I got a pint and sat at the bar, staring at it. The guy next to me asked me where I was from in an odd, mouth-full-of-wool sort of accent.
“I live in Sweden,” I said vaguely. I looked up at him, and was slightly surprised to see a flat, broad, Asian face looking back at me. “And yourself?”

He said his name was Kazultaka (or something like that, but you all know I never use people’s names when speaking to them unless I think they’re a bit stupid) and he claimed to be from Mongolia. Like you, I doubt the truth of this statement, but he knew that Ulaanbaatar means “Red Hero,” so maybe he was telling the truth. He certainly wasn’t Japanese or Southeast Asian, but he could have been some variety of Chinese…I hear it’s a pretty big place.

Anyway, we got to talking.
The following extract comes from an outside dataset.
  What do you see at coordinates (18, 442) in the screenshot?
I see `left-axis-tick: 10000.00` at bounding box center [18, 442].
He was in his late twenties and had been in the UK since he was a young boy. He said he’d been serving in the merchant marine for four years and took quite a bit of time to explain to me the difference between bulk cargo carriers and container carriers. He said he was certified up to 100,000 tonnes displacement, and bigger than that wasn’t worth the effort, because that’s the cap on ship sizes to get through the Panama Canal.
He was also a rugby union fan.

I explained the strange weekend I’d been having, told him about the party the next day, and when it was about time for me to head out, invited him along on the grounds that a) he probably wouldn’t show up and b) Jodie’d invited seventy-odd people on Facebook, so why not bring one more?

Maybe you can see where this is going. Maybe you can predict that after a drive through Bath to Bradford-on-Avon, I would discover the following:

Not a giant party boat packed full of gyrating Brits, but instead a long, narrow barge on the Avon river.
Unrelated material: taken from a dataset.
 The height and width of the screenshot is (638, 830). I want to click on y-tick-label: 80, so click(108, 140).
Not 70-odd young revelers ready to paint the night purple, but instead Jodie’s immediate family (including old ladies and tiny children) and six best friends ready to have a friendly afternoon cruise on the river.
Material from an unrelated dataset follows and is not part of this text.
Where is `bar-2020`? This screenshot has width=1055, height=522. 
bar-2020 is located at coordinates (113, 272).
And a very confused and awkward Mongolian merchant seaman.

Awkward.

So needless to say, we spent the next four hours hiding guiltily in the back corner of the little boat, clapping at the various birthday songs, pretending to beam proudly at the numerous tearful speeches, to pass the embarrassing baby pictures on to people who would recognize the babies in them, and generally to feel like the two biggest goddamn idiots in Christendom. Spent some time chatting with the father of Jodie’s younger brother’s girlfriend…interesting chap who runs a hotel in the south of Spain, which sounds like an excellent place. Also talked to Tom a bit, since it turned out (reading between the lines) there was an ugly breakup between him and Jodie a while earlier, so he was nearly as much of an outcast as us absolute strangers.

Eventually we retreated outside under the overhang on the bow of the barge with a couple bottles of champagne, to watch the gray, dreary English countryside ooze past. It had been raining all weekend, and I felt like that was appropriate.

It was downhill from there. Had a lengthy argument that evening with Jodie’s dad about Blanqui. Jodie crashed when we got back from the boat thing and woke up literally the instant everyone else decided to go to bed. They’d had me sleeping in the downstairs room (the dog’s room, if you must know…they were making me sleep in the basement with the dog…and I don’t blame them) which seemed to be the perfect acoustic place to be bombarded by the noise of Jodie banging about, talking to Giles, and watching MTV right upstairs. I’m not a great sleeping person anyway, especially when I know I have to be up in five hours (we were leaving in the morning, you see…flight was at 11, we figured on hitting rush hour on the M4, so we were leaving at 5) so eventually I gave up and went upstairs to find Giles desperately trying to get with Jodie and failing miserably. I’d passed my awkwardness point of no return by then, though, so I just sat on the couch, watching endless episodes of “Top Gear” till it was time to go sit in traffic for four or five hours.

So, in brief. I got drunk and made arrangements to fly to Bristol to crash a complete stranger’s small family birthday party with a Mongolian merchant seaman.